Discerning the thermodynamic feasibility of the spontaneous coexistence of multiple functional vegetation groups

Abstract

Can the Second Law of Thermodynamics explain why ecosystems naturally organize into a complex structure composed of multiple vegetation species and functional groups? Ecosystem structure, which refers to the number and type of plant functional groups, is the result of self-organization, or the spontaneous emergence of order from random fluctuations. By considering ecosystems as open thermodynamic systems, we model and study these fluctuations of throughput signatures on short timescales to determine the drivers and characteristics of ecosystem structure.
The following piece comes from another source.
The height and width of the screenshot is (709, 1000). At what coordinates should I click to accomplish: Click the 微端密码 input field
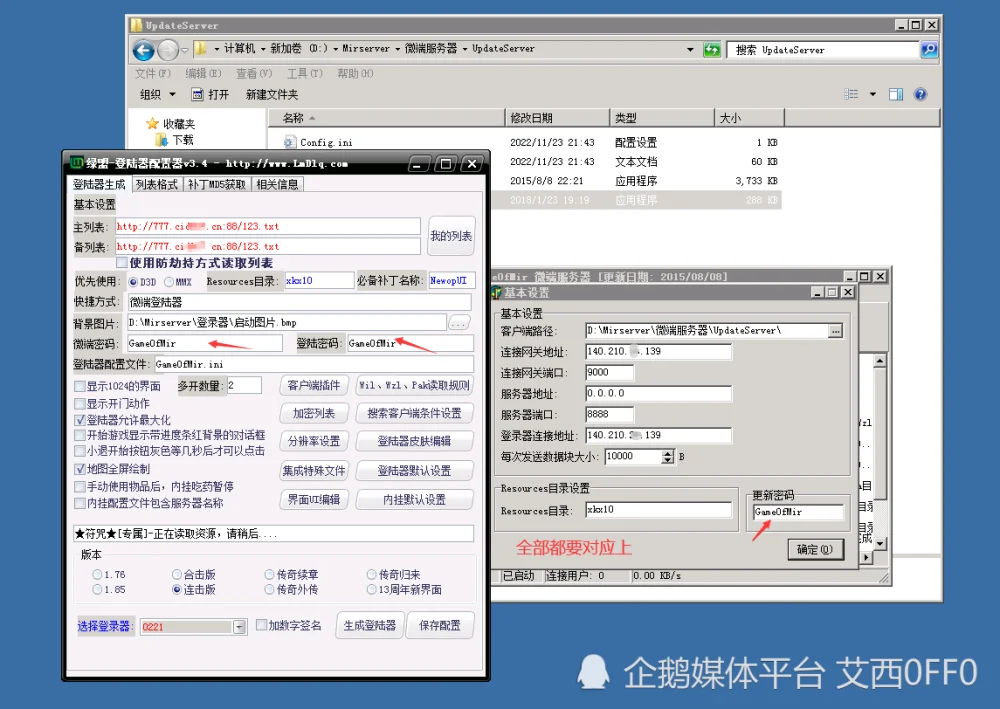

This diagnostic approach allows us to use fluxes of energy and entropy to calculate an ecosystem’s estimated work and understand the thermodynamic behavior of the system. We use a multi-layer canopy-root-soil model to calculate the energy and entropy fluxes of different scenarios for field sites across various climates. At each site, scenarios comprised of native individual plant functional groups and a coexisting multi-group composition scenario including all functional groups observed at the site are compared. Ecosystem-scale calculations demonstrate that entropy fluxes and work efficiency—the work performed for the amount of radiation entering the ecosystem—are greatest in the multi-group scenario when its leaf area is significantly larger than each of its individual functional groups. Thus, we conclude that ecosystems self-organize towards the vegetation structure with the greatest outgoing entropy flux and work efficiency, resulting in the coexistence of multiple functional groups and performing the maximum amount of work within the constraints of locally available energy, water, and nutrients.